Hi!
I work for a company that is trying to use their co2 collectors in a very strange way.
I’ve been tasked with optimizing their process, but have some intense restrictions on the process.
It’s gotta be quick (less than four hours)
And It’s gotta be fractionated.
Right now, I’m running the reactor vessels at 42C and 4,000 psi (pump pushes only 300ml)
My collectors I’ve got set at 1,000, 500, and 0 respectively, just as a starting point.
We typically get 95% of our harvests from collector 1 right now, and I believe that it isn’t 100% only due to our CO2 extractor not having downstems on the input side of their collectors, which is insane, but hey, its not my machine, I’m just operating it.
Collector temps are 60-50-50, again just as a starting point.
If I were to bump the first collectors temperature up to say 70C, and drop collector 2 down to say 40C, do you think that would help in shifting some of the undesirable lipids into dropping out in collector 2?
1 Like
More heat = more degradation. Pressure differential is the key.
I would guess your system cascades, as long as the path is short enough, you should be able to increase your C1 pressure to ~2000 and it will keep more stuff in solution that will drop in C2.

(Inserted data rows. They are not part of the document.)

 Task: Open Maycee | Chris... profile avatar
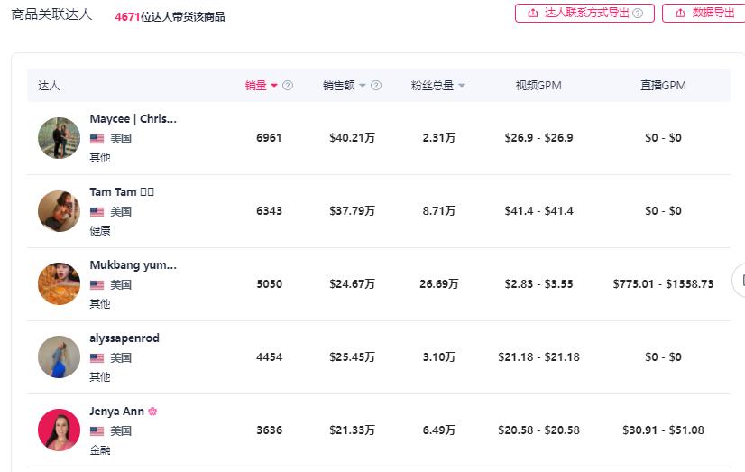click(x=59, y=138)
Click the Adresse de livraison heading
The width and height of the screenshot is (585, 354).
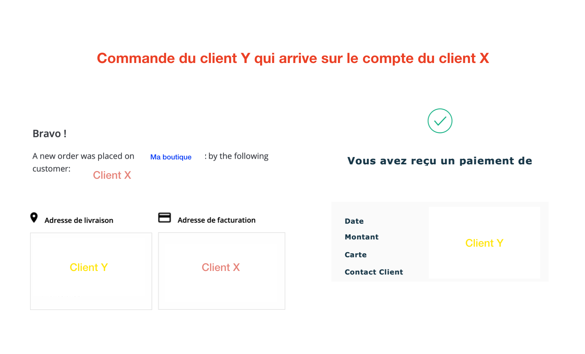coord(79,220)
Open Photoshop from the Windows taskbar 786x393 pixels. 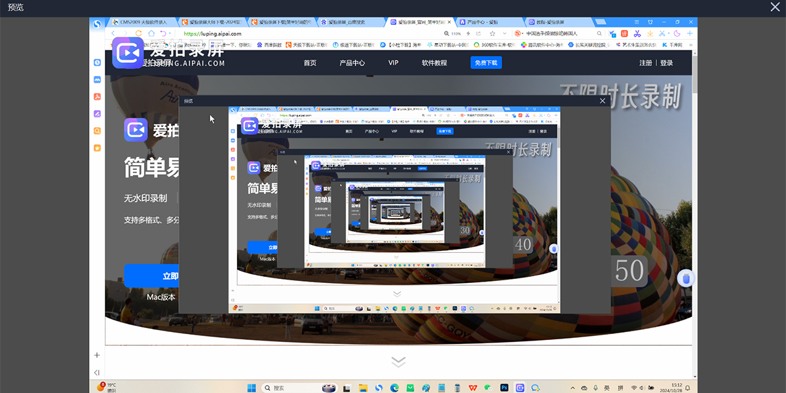pos(504,388)
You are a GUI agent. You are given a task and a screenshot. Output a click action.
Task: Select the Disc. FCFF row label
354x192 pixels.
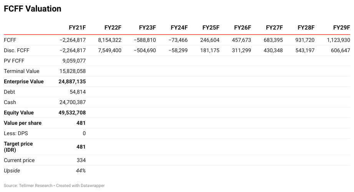(x=17, y=51)
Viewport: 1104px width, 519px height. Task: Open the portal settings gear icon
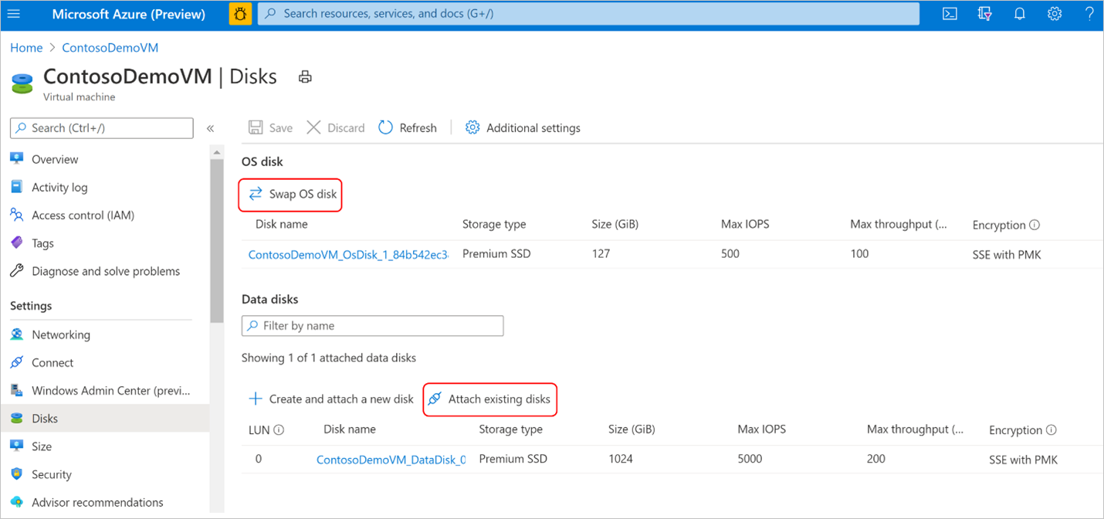coord(1055,14)
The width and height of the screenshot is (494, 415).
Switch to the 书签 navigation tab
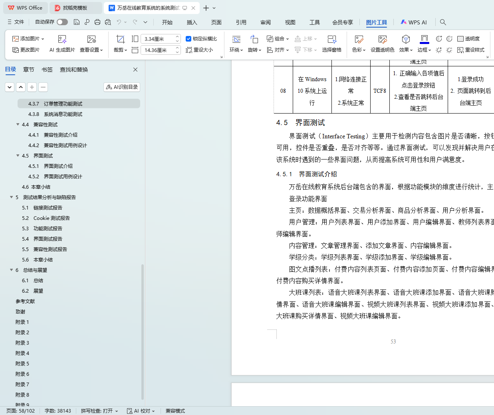[47, 70]
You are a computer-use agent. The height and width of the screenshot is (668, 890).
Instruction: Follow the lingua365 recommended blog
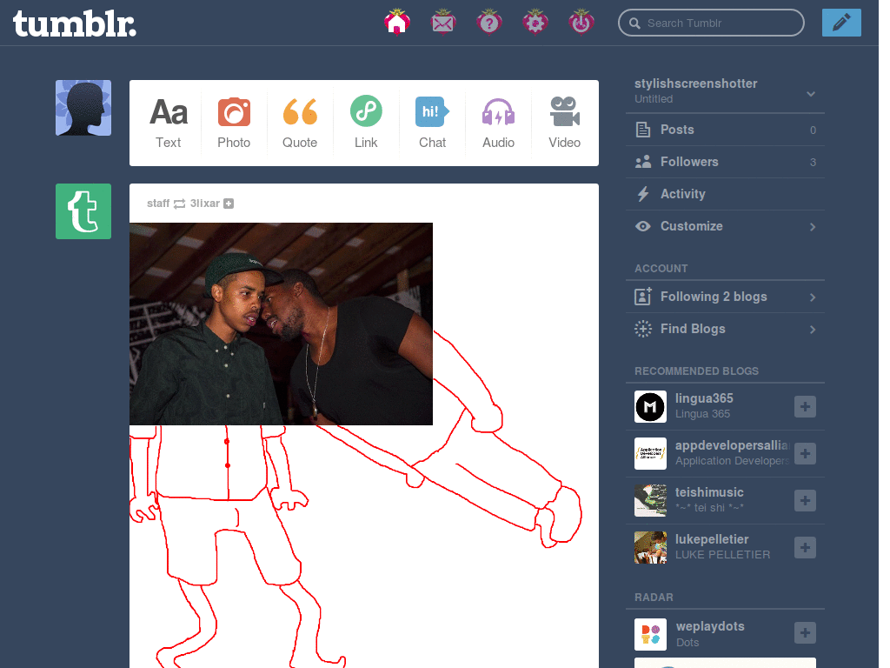click(x=805, y=406)
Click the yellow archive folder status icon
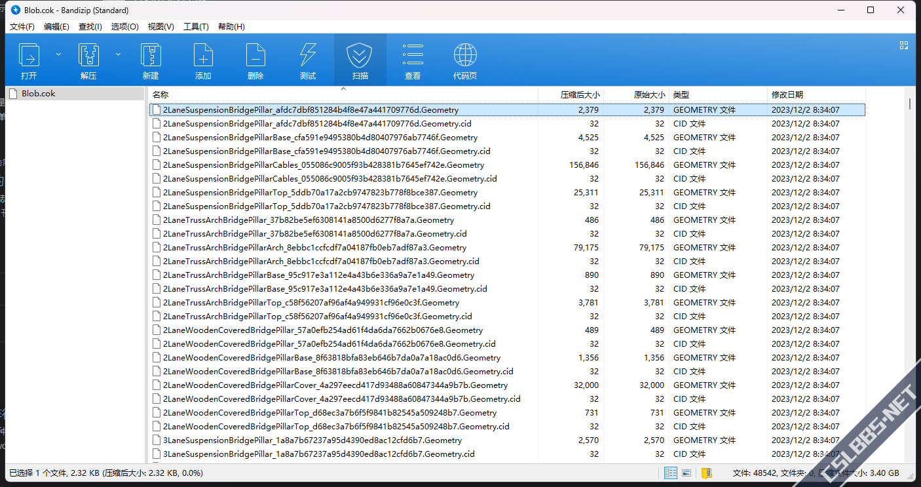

piggybacking, you can use temperature to move your pressures to an extent, but not to the degree you would almost certainly need. I’ve ran a waters for a couple of years, and the fractionation is pretty weak. To be of more help we’d have to know much more about the system. However, if they’re thinking they can get all their cannabinoids in one fraction and their waxes in another, they’re dreaming unfortunately.
1 Like
Can’t argue with ya, but I’ve been told to try haha.
Figure with a downstem and some plates, I could clean up my fractionation quite a bit, but first I need to find my parameters for separating, even imperfectly, the majority of lipids from actives.
Idk if its gonna happen. The extraction process is a continuous one, and works on a gradient - I think you’d need a homogeneous “feed” of CO2 saturated with extract in order to have successful fractionation. It’d be like feeding a WFE with a non-homogeneous oil.
So basically you’d have to fully extract the plant material into a holding tank, and once extraction is complete than you feed that CO2 through your fractionation unit.
This is cool though and I’m super curious! Keep us all posted
if such a separation was trivial, winterizing CO2 extracts in ethanol wouldn’t be a thing… would it?!?
3 Likes
Which is why adding SF chromatography on the end is considered a win (eg the PIC machines)
1 Like
I am unfamiliar with PIC, care to drop a knowledge bomb?